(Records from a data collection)

[Start of Attachment]

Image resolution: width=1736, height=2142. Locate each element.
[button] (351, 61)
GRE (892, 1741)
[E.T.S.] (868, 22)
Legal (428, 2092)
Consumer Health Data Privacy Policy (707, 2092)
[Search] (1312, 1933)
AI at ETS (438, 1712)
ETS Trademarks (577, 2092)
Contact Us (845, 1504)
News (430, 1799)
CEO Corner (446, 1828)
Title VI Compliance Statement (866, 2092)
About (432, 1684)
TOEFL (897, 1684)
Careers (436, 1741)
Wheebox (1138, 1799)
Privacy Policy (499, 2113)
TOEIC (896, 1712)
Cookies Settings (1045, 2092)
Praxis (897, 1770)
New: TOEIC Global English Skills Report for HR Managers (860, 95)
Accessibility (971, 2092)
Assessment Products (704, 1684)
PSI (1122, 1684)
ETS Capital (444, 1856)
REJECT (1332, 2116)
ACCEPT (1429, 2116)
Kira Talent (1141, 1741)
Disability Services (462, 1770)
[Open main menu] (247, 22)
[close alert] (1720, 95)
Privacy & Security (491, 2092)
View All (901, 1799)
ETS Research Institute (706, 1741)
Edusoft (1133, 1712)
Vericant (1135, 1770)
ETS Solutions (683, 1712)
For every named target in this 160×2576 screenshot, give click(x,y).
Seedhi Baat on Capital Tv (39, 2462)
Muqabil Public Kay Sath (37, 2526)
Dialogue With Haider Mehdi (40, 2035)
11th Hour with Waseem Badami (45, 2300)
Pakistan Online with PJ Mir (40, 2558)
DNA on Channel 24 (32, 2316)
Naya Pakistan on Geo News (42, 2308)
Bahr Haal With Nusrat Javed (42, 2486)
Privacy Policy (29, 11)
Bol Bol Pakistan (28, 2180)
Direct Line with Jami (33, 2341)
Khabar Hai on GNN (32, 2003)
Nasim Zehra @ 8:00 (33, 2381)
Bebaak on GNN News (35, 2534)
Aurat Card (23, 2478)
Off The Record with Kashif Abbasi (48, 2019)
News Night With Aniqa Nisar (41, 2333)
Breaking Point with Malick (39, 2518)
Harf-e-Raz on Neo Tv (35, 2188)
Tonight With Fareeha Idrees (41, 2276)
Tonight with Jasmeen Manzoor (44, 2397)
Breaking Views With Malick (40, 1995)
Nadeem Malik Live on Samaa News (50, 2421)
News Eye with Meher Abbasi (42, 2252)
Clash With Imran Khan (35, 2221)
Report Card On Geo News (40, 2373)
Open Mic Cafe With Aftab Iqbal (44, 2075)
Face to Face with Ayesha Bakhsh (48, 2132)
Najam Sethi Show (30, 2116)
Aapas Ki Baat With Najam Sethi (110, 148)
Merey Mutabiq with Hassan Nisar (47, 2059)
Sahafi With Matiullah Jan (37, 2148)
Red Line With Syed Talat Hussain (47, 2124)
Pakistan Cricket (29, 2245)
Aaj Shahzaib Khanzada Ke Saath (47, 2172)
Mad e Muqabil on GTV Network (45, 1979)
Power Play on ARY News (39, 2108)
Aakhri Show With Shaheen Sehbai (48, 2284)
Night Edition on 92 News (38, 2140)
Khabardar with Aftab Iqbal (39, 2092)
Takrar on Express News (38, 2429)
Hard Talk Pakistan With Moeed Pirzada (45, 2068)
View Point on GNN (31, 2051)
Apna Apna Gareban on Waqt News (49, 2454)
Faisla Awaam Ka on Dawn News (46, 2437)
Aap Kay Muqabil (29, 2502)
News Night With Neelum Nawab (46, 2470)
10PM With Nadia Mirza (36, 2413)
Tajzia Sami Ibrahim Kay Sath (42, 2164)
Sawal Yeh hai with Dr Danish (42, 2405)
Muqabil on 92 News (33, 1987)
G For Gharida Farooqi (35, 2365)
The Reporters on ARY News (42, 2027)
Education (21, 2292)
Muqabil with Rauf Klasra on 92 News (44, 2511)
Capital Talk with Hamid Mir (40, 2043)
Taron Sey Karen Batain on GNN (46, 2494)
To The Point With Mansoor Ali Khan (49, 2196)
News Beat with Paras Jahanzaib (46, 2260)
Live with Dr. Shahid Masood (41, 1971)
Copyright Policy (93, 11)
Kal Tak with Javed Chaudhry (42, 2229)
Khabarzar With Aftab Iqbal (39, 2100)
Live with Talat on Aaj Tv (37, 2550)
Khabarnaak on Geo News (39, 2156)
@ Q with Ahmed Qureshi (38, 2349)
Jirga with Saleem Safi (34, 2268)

[End of Attachment]

**Task prompt**
The expected response is the full set of records, reproduced exactly.

**Response to this task**
Image resolution: width=1736, height=2142. Locate each element.
[button] (351, 61)
GRE (892, 1741)
[E.T.S.] (868, 22)
Legal (428, 2092)
Consumer Health Data Privacy Policy (707, 2092)
[Search] (1312, 1933)
AI at ETS (438, 1712)
ETS Trademarks (577, 2092)
Contact Us (845, 1504)
News (430, 1799)
CEO Corner (446, 1828)
Title VI Compliance Statement (866, 2092)
About (432, 1684)
TOEFL (897, 1684)
Careers (436, 1741)
Wheebox (1138, 1799)
Privacy Policy (499, 2113)
TOEIC (896, 1712)
Cookies Settings (1045, 2092)
Praxis (897, 1770)
New: TOEIC Global English Skills Report for HR Managers (860, 95)
Accessibility (971, 2092)
Assessment Products (704, 1684)
PSI (1122, 1684)
ETS Capital (444, 1856)
REJECT (1332, 2116)
ACCEPT (1429, 2116)
Kira Talent (1141, 1741)
Disability Services (462, 1770)
[Open main menu] (247, 22)
[close alert] (1720, 95)
Privacy & Security (491, 2092)
View All (901, 1799)
ETS Research Institute (706, 1741)
Edusoft (1133, 1712)
Vericant (1135, 1770)
ETS Solutions (683, 1712)
For every named target in this 160×2576 screenshot, give click(x,y).
Seedhi Baat on Capital Tv (39, 2462)
Muqabil Public Kay Sath (37, 2526)
Dialogue With Haider Mehdi (40, 2035)
11th Hour with Waseem Badami (45, 2300)
Pakistan Online with PJ Mir (40, 2558)
DNA on Channel 24 (32, 2316)
Naya Pakistan on Geo News (42, 2308)
Bahr Haal With Nusrat Javed (42, 2486)
Privacy Policy (29, 11)
Bol Bol Pakistan (28, 2180)
Direct Line with Jami (33, 2341)
Khabar Hai on GNN (32, 2003)
Nasim Zehra @ 8:00 (33, 2381)
Bebaak on GNN News (35, 2534)
Aurat Card (23, 2478)
Off The Record with Kashif Abbasi (48, 2019)
News Night With Aniqa Nisar (41, 2333)
Breaking Point with Malick (39, 2518)
Harf-e-Raz on Neo Tv (35, 2188)
Tonight With Fareeha Idrees (41, 2276)
Tonight with Jasmeen Manzoor (44, 2397)
Breaking Views With Malick (40, 1995)
Nadeem Malik Live on Samaa News (50, 2421)
News Eye with Meher Abbasi (42, 2252)
Clash With Imran Khan (35, 2221)
Report Card On Geo News (40, 2373)
Open Mic Cafe With Aftab Iqbal (44, 2075)
Face to Face with Ayesha Bakhsh (48, 2132)
Najam Sethi Show (30, 2116)
Aapas Ki Baat With Najam Sethi (110, 148)
Merey Mutabiq with Hassan Nisar (47, 2059)
Sahafi With Matiullah Jan (37, 2148)
Red Line With Syed Talat Hussain (47, 2124)
Pakistan Cricket (29, 2245)
Aaj Shahzaib Khanzada Ke Saath (47, 2172)
Mad e Muqabil on GTV Network (45, 1979)
Power Play on ARY News (39, 2108)
Aakhri Show With Shaheen Sehbai (48, 2284)
Night Edition on 92 News (38, 2140)
Khabardar with Aftab Iqbal (39, 2092)
Takrar on Express News (38, 2429)
Hard Talk Pakistan With Moeed Pirzada (45, 2068)
View Point on GNN (31, 2051)
Apna Apna Gareban on Waqt News (49, 2454)
Faisla Awaam Ka on Dawn News (46, 2437)
Aap Kay Muqabil (29, 2502)
News Night With Neelum Nawab (46, 2470)
10PM With Nadia Mirza (36, 2413)
Tajzia Sami Ibrahim Kay Sath (42, 2164)
Sawal Yeh hai with Dr Danish (42, 2405)
Muqabil on 92 News (33, 1987)
G For Gharida Farooqi (35, 2365)
The Reporters on ARY News (42, 2027)
Education (21, 2292)
Muqabil with Rauf Klasra on 92 News (44, 2511)
Capital Talk with Hamid Mir (40, 2043)
Taron Sey Karen Batain on GNN (46, 2494)
To The Point With Mansoor Ali Khan (49, 2196)
News Beat with Paras Jahanzaib (46, 2260)
Live with Dr. Shahid Masood (41, 1971)
Copyright Policy (93, 11)
Kal Tak with Javed Chaudhry (42, 2229)
Khabarzar With Aftab Iqbal (39, 2100)
Live with Talat on Aaj Tv (37, 2550)
Khabarnaak on Geo News (39, 2156)
@ Q with Ahmed Qureshi (38, 2349)
Jirga with Saleem Safi (34, 2268)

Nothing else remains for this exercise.